| Task directions |
From the first line to the last, set down the data exactly as given.

Record set Start Marker

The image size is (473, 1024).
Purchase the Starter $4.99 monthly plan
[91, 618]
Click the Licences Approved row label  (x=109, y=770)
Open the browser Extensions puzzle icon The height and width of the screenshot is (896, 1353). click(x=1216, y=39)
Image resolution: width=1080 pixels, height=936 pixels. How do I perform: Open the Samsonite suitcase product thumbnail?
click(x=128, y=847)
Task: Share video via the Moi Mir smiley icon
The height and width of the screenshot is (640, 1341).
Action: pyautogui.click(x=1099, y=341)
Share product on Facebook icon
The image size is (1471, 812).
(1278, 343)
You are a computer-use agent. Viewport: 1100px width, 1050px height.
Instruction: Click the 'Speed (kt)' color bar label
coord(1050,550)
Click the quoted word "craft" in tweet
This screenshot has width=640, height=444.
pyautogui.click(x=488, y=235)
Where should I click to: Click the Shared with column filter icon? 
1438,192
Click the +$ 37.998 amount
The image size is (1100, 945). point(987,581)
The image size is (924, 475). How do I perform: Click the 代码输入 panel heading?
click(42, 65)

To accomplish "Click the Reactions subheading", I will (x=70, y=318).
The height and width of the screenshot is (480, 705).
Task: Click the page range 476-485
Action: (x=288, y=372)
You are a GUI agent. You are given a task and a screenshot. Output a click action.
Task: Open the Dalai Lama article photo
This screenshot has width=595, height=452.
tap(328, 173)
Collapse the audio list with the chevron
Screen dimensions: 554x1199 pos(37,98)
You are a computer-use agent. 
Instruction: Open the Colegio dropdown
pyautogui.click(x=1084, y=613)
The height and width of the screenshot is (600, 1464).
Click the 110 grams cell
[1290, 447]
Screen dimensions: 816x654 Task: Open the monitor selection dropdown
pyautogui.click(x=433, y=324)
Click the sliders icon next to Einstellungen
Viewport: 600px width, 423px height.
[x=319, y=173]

Record set End Marker

| Completed exercise |
The image size is (473, 1024).
Purchase the Starter $4.99 monthly plan
[91, 618]
Click the Licences Approved row label  (x=109, y=770)
Open the browser Extensions puzzle icon The height and width of the screenshot is (896, 1353). click(x=1216, y=39)
Image resolution: width=1080 pixels, height=936 pixels. How do I perform: Open the Samsonite suitcase product thumbnail?
click(x=128, y=847)
Task: Share video via the Moi Mir smiley icon
The height and width of the screenshot is (640, 1341).
Action: pyautogui.click(x=1099, y=341)
Share product on Facebook icon
The image size is (1471, 812).
(1278, 343)
You are a computer-use agent. Viewport: 1100px width, 1050px height.
Instruction: Click the 'Speed (kt)' color bar label
coord(1050,550)
Click the quoted word "craft" in tweet
This screenshot has width=640, height=444.
pyautogui.click(x=488, y=235)
Where should I click to: Click the Shared with column filter icon? 
1438,192
Click the +$ 37.998 amount
The image size is (1100, 945). point(987,581)
The image size is (924, 475). How do I perform: Click the 代码输入 panel heading?
click(42, 65)

To accomplish "Click the Reactions subheading", I will (x=70, y=318).
The height and width of the screenshot is (480, 705).
Task: Click the page range 476-485
Action: (x=288, y=372)
You are a GUI agent. You are given a task and a screenshot. Output a click action.
Task: Open the Dalai Lama article photo
This screenshot has width=595, height=452.
tap(328, 173)
Collapse the audio list with the chevron
Screen dimensions: 554x1199 pos(37,98)
You are a computer-use agent. 
Instruction: Open the Colegio dropdown
pyautogui.click(x=1084, y=613)
The height and width of the screenshot is (600, 1464).
Click the 110 grams cell
[1290, 447]
Screen dimensions: 816x654 Task: Open the monitor selection dropdown
pyautogui.click(x=433, y=324)
Click the sliders icon next to Einstellungen
Viewport: 600px width, 423px height.
[x=319, y=173]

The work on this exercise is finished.